::: RECORDS SUPPLIED

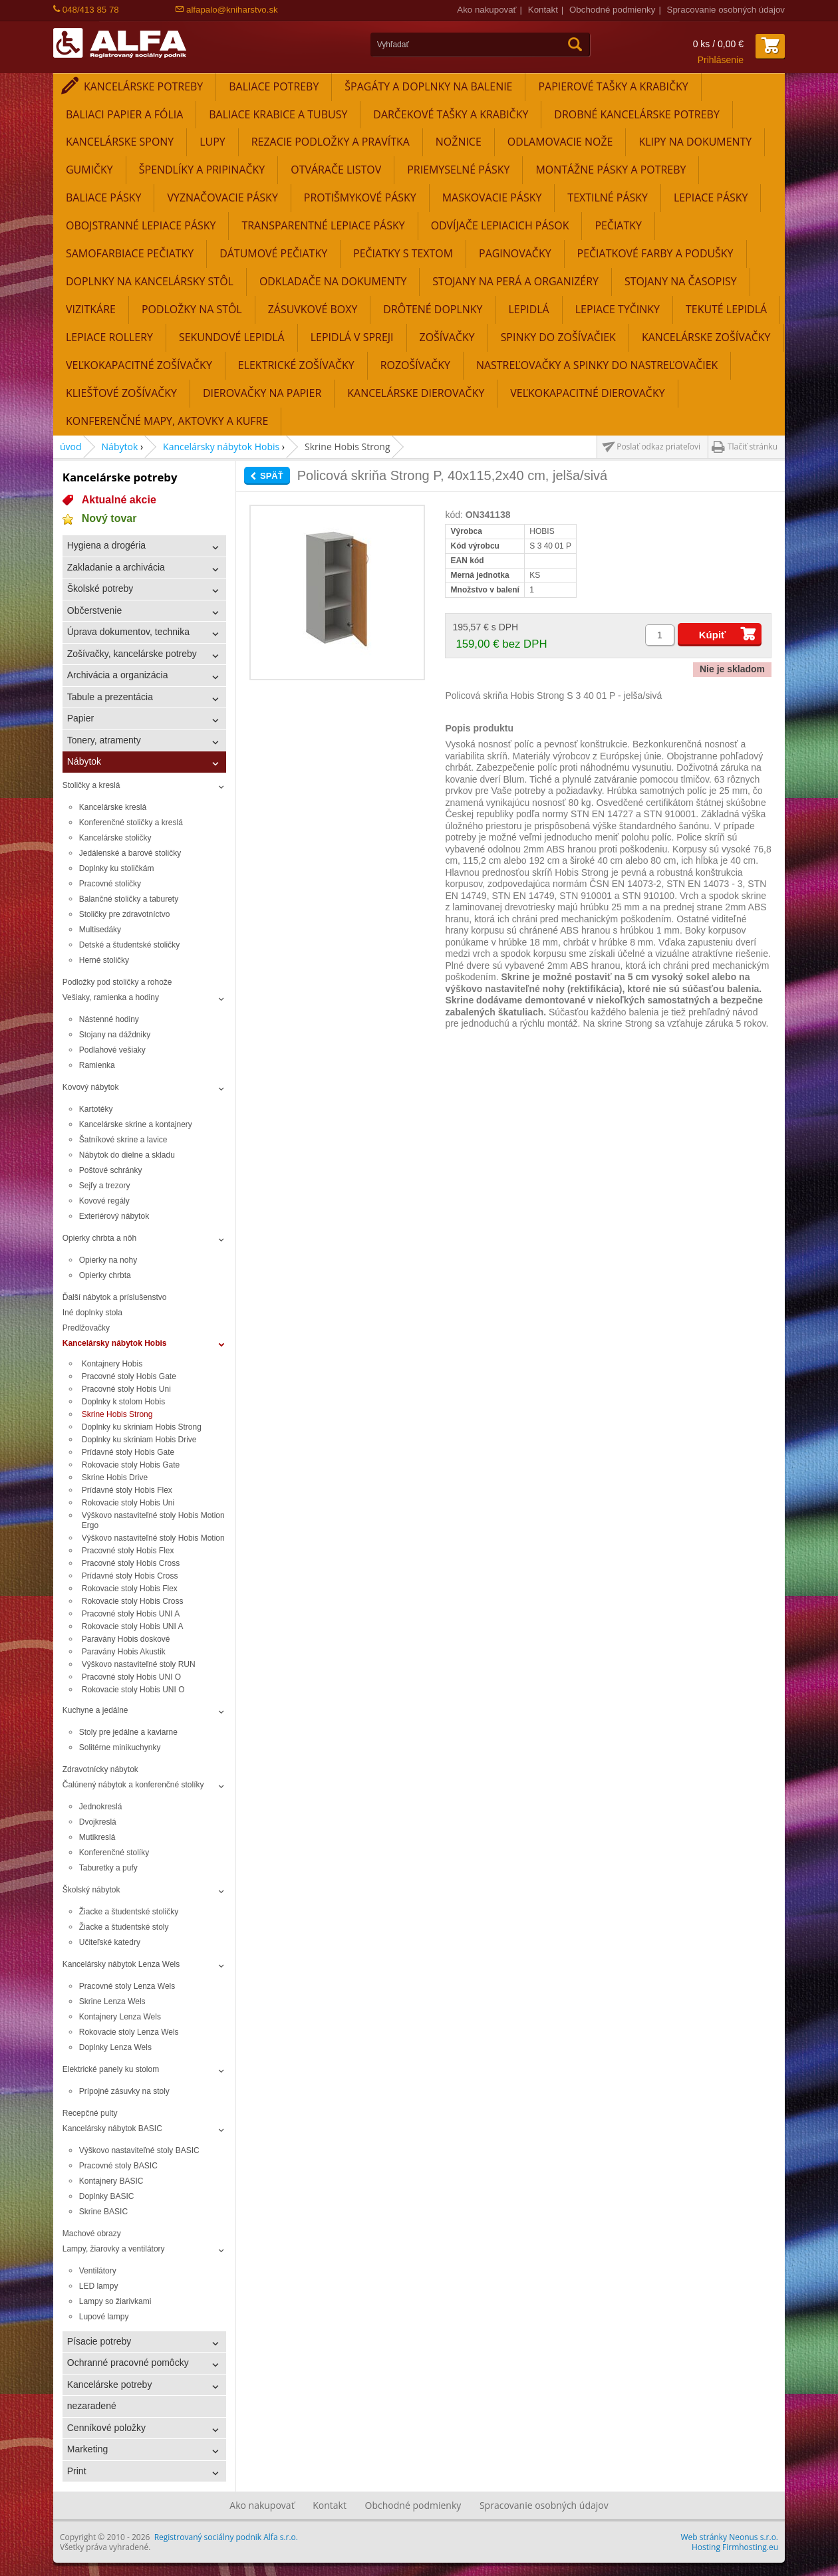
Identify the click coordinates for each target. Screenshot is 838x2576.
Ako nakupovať (486, 10)
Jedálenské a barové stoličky (130, 853)
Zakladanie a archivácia (116, 567)
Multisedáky (100, 929)
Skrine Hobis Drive (115, 1477)
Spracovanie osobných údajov (726, 10)
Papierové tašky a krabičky (613, 86)
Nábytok (120, 446)
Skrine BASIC (103, 2211)
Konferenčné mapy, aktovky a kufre (167, 421)
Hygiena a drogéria (106, 545)
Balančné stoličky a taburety (128, 899)
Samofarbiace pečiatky (130, 253)
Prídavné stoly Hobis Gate (128, 1452)
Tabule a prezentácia (110, 697)
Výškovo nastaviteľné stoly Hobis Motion (153, 1538)
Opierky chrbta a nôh (99, 1238)
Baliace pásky (103, 197)
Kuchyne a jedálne (95, 1710)
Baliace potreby (274, 86)
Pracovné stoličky (110, 883)
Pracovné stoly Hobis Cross (131, 1563)
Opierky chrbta (105, 1275)
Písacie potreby (99, 2341)
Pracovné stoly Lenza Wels (127, 1986)
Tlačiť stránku (752, 446)
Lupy (212, 141)
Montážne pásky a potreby (610, 169)
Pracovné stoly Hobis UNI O (131, 1677)
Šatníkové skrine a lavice (123, 1139)
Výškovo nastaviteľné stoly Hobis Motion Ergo (153, 1520)
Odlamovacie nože (560, 141)
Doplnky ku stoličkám (116, 868)
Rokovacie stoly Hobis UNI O (133, 1689)
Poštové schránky (110, 1170)
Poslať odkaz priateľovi (658, 446)
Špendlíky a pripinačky (202, 169)
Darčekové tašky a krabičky (450, 114)
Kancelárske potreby (143, 86)
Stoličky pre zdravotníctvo (124, 914)
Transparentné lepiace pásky (322, 225)
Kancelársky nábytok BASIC (112, 2128)
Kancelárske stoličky (115, 837)
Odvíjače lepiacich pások (500, 225)
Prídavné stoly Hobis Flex (127, 1490)
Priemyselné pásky (458, 169)
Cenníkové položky (106, 2427)
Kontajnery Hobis (112, 1363)
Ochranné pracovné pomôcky (128, 2362)
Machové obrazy (92, 2233)
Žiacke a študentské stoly (124, 1927)
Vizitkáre (91, 309)
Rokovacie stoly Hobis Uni (128, 1502)
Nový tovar (109, 518)
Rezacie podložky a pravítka (330, 141)
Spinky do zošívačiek (558, 337)
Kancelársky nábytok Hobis (221, 446)
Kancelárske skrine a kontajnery (135, 1124)
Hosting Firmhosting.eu (735, 2547)
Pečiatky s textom (403, 253)
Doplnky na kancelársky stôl (149, 281)
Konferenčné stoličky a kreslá (131, 822)
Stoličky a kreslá (91, 785)
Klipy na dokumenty (695, 141)
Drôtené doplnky (432, 309)
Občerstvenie (94, 610)
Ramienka (97, 1065)
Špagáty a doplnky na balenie (428, 86)
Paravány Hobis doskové (126, 1639)
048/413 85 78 (86, 10)
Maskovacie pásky (492, 197)
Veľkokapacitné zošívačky (139, 365)
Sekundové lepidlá (232, 337)
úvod (71, 446)
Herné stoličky (104, 960)
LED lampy (98, 2286)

::::::

__THE REQUEST__
Write out all of the lines above again, word for word, and leave the picture out.

__FULL OUTPUT__
Identify the click coordinates for each target. Screenshot is 838x2576.
Ako nakupovať (486, 10)
Jedálenské a barové stoličky (130, 853)
Zakladanie a archivácia (116, 567)
Multisedáky (100, 929)
Skrine Hobis Drive (115, 1477)
Spracovanie osobných údajov (726, 10)
Papierové tašky a krabičky (613, 86)
Nábytok (120, 446)
Skrine BASIC (103, 2211)
Konferenčné mapy, aktovky a kufre (167, 421)
Hygiena a drogéria (106, 545)
Balančné stoličky a taburety (128, 899)
Samofarbiace pečiatky (130, 253)
Prídavné stoly Hobis Gate (128, 1452)
Tabule a prezentácia (110, 697)
Výškovo nastaviteľné stoly Hobis Motion (153, 1538)
Opierky chrbta a nôh (99, 1238)
Baliace pásky (103, 197)
Kuchyne a jedálne (95, 1710)
Baliace potreby (274, 86)
Pracovné stoličky (110, 883)
Pracovné stoly Hobis Cross (131, 1563)
Opierky chrbta (105, 1275)
Písacie potreby (99, 2341)
Pracovné stoly Lenza Wels (127, 1986)
Tlačiť stránku (752, 446)
Lupy (212, 141)
Montážne pásky a potreby (610, 169)
Pracovné stoly Hobis UNI O (131, 1677)
Šatníkové skrine a lavice (123, 1139)
Výškovo nastaviteľné stoly Hobis Motion Ergo (153, 1520)
Odlamovacie nože (560, 141)
Doplnky ku stoličkám (116, 868)
Rokovacie stoly Hobis UNI O (133, 1689)
Poštové schránky (110, 1170)
Poslať odkaz priateľovi (658, 446)
Špendlíky a pripinačky (202, 169)
Darčekové tašky a krabičky (450, 114)
Kancelárske potreby (143, 86)
Stoličky pre zdravotníctvo (124, 914)
Transparentné lepiace pásky (322, 225)
Kancelársky nábytok BASIC (112, 2128)
Kancelárske stoličky (115, 837)
Odvíjače lepiacich pások (500, 225)
Prídavné stoly Hobis Flex (127, 1490)
Priemyselné pásky (458, 169)
Cenníkové položky (106, 2427)
Kontajnery Hobis (112, 1363)
Ochranné pracovné pomôcky (128, 2362)
Machové obrazy (92, 2233)
Žiacke a študentské stoly (124, 1927)
Vizitkáre (91, 309)
Rokovacie stoly Hobis Uni (128, 1502)
Nový tovar (109, 518)
Rezacie podložky a pravítka (330, 141)
Spinky do zošívačiek (558, 337)
Kancelársky nábytok Hobis (221, 446)
Kancelárske skrine a kontajnery (135, 1124)
Hosting Firmhosting.eu (735, 2547)
Pečiatky s textom (403, 253)
Doplnky na kancelársky stôl (149, 281)
Konferenčné stoličky a kreslá (131, 822)
Stoličky a kreslá (91, 785)
Klipy na dokumenty (695, 141)
Drôtené doplnky (432, 309)
Občerstvenie (94, 610)
Ramienka (97, 1065)
Špagáty a doplnky na balenie (428, 86)
Paravány Hobis doskové (126, 1639)
048/413 85 78 (86, 10)
Maskovacie pásky (492, 197)
Veľkokapacitné zošívačky (139, 365)
Sekundové lepidlá (232, 337)
úvod (71, 446)
Herné stoličky (104, 960)
LED lampy (98, 2286)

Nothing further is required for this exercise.